● Given request 1
Reproduce, unchanged, the stretch of the rows from the line containing "Screen dimensions: 905x542" through the line containing "(x=16, y=543)", both ends included.

- Runway film poster
- Directed by: Tareque Masud
- Written by: Tareque Masud; Catherine Masud;
- Produced by: Catherine Masud
- Starring: Fazlul Haque; Rabeya Akter Moni; Ali Ahsan; Nazmul Huda Bachchu;
- Cinematography: Mishuk Munier
- Edited by: Catherine Masud
- Music by: Tareque Masud; Catherine Masud;
- Production company: Zingo Films
- Distributed by: Audio Vision
- Release date: 16 December 2010 (Bangladesh);
- Running time: 90 minutes
- Country: Bangladesh
- Language: Bengali

= Runway (2010 film) =

Bangladeshi film

Runway (রানওয়ে) is a 2010 Bangladeshi drama film directed by Tareque Masud, his final feature film before his death. The screenplay was co-written by Masud and his wife Catherine Masud. The film was inspired from the 2005 Bangladesh terrorist attack.

The film explores the complex issue of Islamic extremism in Bangladesh through the story of Ruhul, a young boy living in poverty near an international airport. Disillusioned and unemployed, Ruhul becomes entangled with a charismatic figure who introduces him to a radical ideology.

Runway garnered critical acclaim for its social commentary, realistic portrayal of contemporary Bangladesh, and performances by its cast. It often comes in the lists of one of the best Bangladeshi films ever made.

==Plot==
.Ruhul, a young man, lives in a small hut near an international airport with his sister, Fatema, his mother, and his grandfather. Fatema works at a garment factory and goes to work early in the morning with her coworker Sheuli. Ruhul often visits his uncle's shop, who runs an internet café, to learn about the internet. There he meets a man named Arif, who teaches him how to use the internet. They soon become friends and start talking about political issues in the world regarding Muslims. Arif convinces Ruhul that he can get him a job at the airport. Later, Arif takes Ruhul to a mosque where a terrorist leader was hiding. He brainwashes Ruhul into thinking that religious terrorism is the only way to save the world from western influence.

● Given entries
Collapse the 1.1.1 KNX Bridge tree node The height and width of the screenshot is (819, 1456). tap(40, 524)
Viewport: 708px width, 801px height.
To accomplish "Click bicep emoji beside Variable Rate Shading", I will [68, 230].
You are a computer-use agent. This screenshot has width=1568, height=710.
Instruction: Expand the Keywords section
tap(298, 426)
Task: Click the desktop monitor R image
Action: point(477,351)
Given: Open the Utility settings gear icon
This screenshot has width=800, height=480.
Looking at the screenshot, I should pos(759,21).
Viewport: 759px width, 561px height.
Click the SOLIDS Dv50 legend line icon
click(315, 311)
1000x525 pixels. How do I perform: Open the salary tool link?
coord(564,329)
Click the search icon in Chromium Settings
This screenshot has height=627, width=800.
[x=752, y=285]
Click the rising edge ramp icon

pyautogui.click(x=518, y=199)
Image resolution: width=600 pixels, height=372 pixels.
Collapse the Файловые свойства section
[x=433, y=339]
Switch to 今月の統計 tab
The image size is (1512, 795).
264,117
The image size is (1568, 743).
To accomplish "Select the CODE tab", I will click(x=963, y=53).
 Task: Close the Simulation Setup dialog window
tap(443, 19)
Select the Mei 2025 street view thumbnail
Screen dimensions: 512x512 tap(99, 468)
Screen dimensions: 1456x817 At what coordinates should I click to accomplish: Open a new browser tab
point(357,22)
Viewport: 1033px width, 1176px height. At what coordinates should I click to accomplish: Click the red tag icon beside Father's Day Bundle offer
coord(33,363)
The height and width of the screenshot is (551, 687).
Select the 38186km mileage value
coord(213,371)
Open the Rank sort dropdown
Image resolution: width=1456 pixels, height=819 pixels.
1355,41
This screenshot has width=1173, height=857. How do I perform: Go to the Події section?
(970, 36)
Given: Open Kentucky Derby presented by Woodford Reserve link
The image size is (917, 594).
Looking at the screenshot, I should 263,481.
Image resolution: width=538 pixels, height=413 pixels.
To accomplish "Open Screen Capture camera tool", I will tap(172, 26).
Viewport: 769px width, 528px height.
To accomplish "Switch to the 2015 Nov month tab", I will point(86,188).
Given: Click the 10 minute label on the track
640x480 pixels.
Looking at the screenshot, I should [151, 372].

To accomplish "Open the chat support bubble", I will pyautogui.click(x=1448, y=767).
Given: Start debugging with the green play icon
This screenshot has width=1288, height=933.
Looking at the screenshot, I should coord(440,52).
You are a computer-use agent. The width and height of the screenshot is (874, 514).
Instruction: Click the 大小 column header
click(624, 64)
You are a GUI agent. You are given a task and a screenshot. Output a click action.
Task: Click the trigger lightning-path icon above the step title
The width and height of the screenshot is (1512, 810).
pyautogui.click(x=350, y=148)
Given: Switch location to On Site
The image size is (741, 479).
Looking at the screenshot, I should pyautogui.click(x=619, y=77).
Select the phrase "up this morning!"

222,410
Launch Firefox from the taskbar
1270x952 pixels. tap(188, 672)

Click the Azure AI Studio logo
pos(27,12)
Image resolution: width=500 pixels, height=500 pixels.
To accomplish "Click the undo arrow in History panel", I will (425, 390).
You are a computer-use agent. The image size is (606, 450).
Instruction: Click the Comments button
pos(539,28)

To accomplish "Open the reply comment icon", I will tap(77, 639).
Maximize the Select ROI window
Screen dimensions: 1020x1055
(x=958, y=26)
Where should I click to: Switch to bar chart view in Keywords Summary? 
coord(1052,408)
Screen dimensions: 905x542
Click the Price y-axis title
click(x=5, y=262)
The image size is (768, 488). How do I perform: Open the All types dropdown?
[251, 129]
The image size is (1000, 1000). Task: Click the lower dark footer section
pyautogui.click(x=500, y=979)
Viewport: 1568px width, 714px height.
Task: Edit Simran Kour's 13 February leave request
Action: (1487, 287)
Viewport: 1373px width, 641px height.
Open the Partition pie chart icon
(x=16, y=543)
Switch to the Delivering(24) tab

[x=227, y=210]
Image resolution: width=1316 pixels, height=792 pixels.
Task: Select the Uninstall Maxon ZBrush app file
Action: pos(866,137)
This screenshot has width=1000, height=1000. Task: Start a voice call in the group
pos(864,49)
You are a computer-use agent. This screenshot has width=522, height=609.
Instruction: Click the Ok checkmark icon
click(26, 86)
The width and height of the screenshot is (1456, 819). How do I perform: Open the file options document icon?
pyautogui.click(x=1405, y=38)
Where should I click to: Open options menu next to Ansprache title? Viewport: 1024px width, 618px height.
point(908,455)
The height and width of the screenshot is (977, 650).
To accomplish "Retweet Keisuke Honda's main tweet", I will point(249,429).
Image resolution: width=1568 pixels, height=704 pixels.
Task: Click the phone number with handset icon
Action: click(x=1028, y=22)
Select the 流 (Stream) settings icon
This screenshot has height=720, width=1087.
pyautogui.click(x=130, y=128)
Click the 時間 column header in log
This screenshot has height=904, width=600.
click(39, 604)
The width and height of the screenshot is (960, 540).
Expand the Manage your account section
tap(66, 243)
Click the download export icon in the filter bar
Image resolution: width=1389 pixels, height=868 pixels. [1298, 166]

● Given request 2
Continue the article on the 2010 Bangladeshi film Runway from the point at which it stops.

● Expected answer 1
Screen dimensions: 905x542
Click the Price y-axis title
click(x=5, y=262)
The image size is (768, 488). How do I perform: Open the All types dropdown?
[251, 129]
The image size is (1000, 1000). Task: Click the lower dark footer section
pyautogui.click(x=500, y=979)
Viewport: 1568px width, 714px height.
Task: Edit Simran Kour's 13 February leave request
Action: (1487, 287)
Viewport: 1373px width, 641px height.
Open the Partition pie chart icon
(x=16, y=543)

● Expected answer 2
Ruhul's mother becomes intimidated by his change in personality and becomes stressed about her son's extremist ideologies. Ruhul often leaves home for some time to train with his other militant companions and tries to convince his mother that he is fine and will soon start to earn money by the path he has chosen. Sheuli tells Ruhul that her father has arranged her marriage with a drug addict, whom she refuses to marry, and confronts her love for Ruhul. However, Ruhul rejects her to save her and tells her that it's none of his concern.

The terrorists stage an attack on a theater, which is led by Arif. The police begin to investigate the attack and arrest Ruhul's uncle on suspicion of having affiliations with the terrorists. The terrorists plan to bomb a van carrying the chief justice of the court, which is also led by Arif. The attack goes off, and Arif somehow manages to survive it but is heavily injured and captured by the police. Ruhul later finds out that the terrorist group was affiliated with a political party and was receiving internal support from them. The group leader goes fugitive and suggests Ruhul and his companions do the same.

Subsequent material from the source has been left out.